Tubthumping – The Best of Chumbawamba

Tubthumping was at least one more hit than Chumbawamba ever imagined they would have. By the time the song became a worldwide smash in 1997, the squat-dwelling anarcho-punk collective had spent fifteen years and fully eight albums kicking against the mainstream, a fiercely political band more at home on the picket lines than on Top of the Pops.

For evidence of Chumbawamba’s disdain for mainstream culture, look no further than the title of their debut LP Pictures of Starving Children Sell Records, released in 1986 on the heels of Do They Know It’s Christmas? and Live Aid. Or English Rebel Songs 1391-1914, an EP consisting mostly of 14th-Century anti-poll tax protest songs. Chumbawamba was not a band formed with the aim of sharing the chart with Will Smith and Garth Brooks, but with Tubthumping they did exactly that.

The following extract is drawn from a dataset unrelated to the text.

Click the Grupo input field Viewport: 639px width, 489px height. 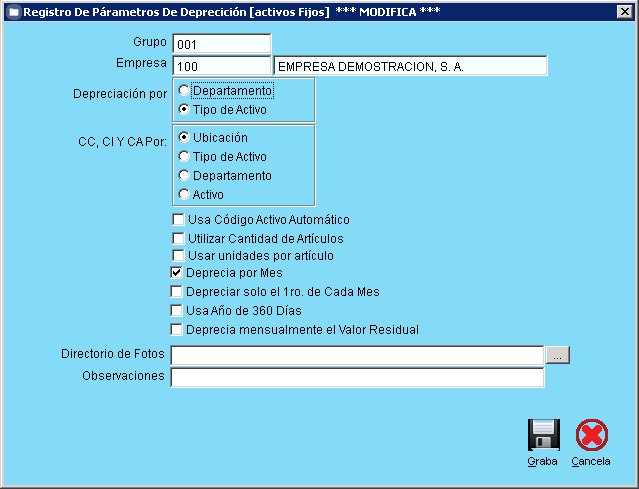pos(221,45)
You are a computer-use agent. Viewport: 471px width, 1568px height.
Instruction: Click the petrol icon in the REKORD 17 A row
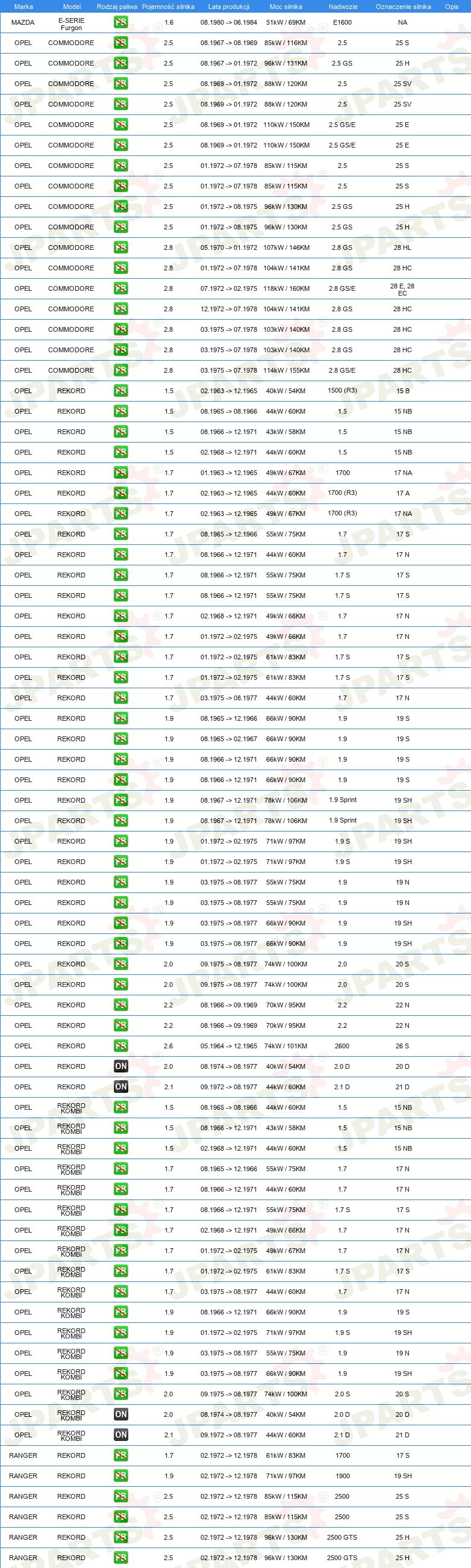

Even though the song title is British slang for political campaigning, Tubthumping was one of Chumbawamba’s least explicitly political songs, and was often dismissed – in fact gleefully adopted as a drinking anthem by the beer-swilling football terrace chanters who took it up as their own.

Possibly this was by design; Tubthumping was Chumbawamba’s major label debut, released on EMI (despite their having contributed to a 1989 compilation entitled ‘Fuck EMI’) and helping to sell 3.2m albums in the US alone. They might have sold more had vocalist Alice Nutter not encouraged fans to steal the record if they couldn’t afford it.

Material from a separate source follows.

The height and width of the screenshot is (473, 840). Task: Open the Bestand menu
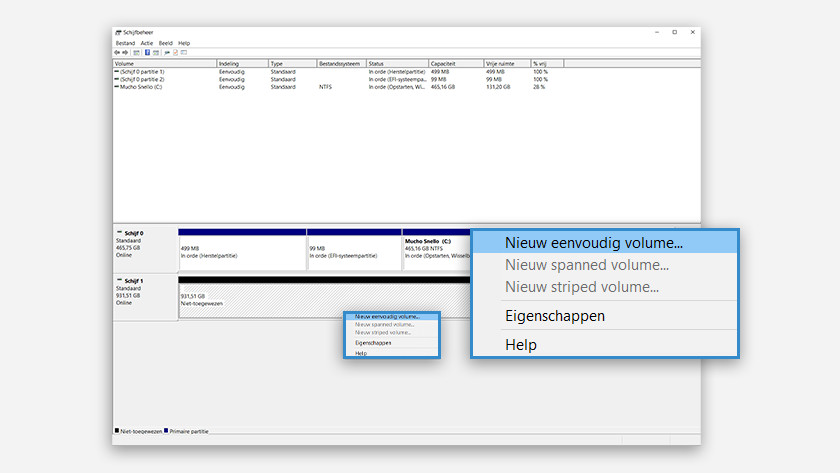(x=125, y=43)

Chumbawamba split in 2012 after, in their own words, “thirty years of being snotty, eclectic, contrary and just plain weird.” Vocalist Dunstan Bruce is now a filmmaker and performs in agitprop post-punk band Interrobang?!. Lead guitarist Boff Whalley is a playwright and fellrunner of some renown; Danbert Nobacon lives in the Cascade Mountains of Washington state, while Alice Nutter is now a screenwriter for big-budget TV shows.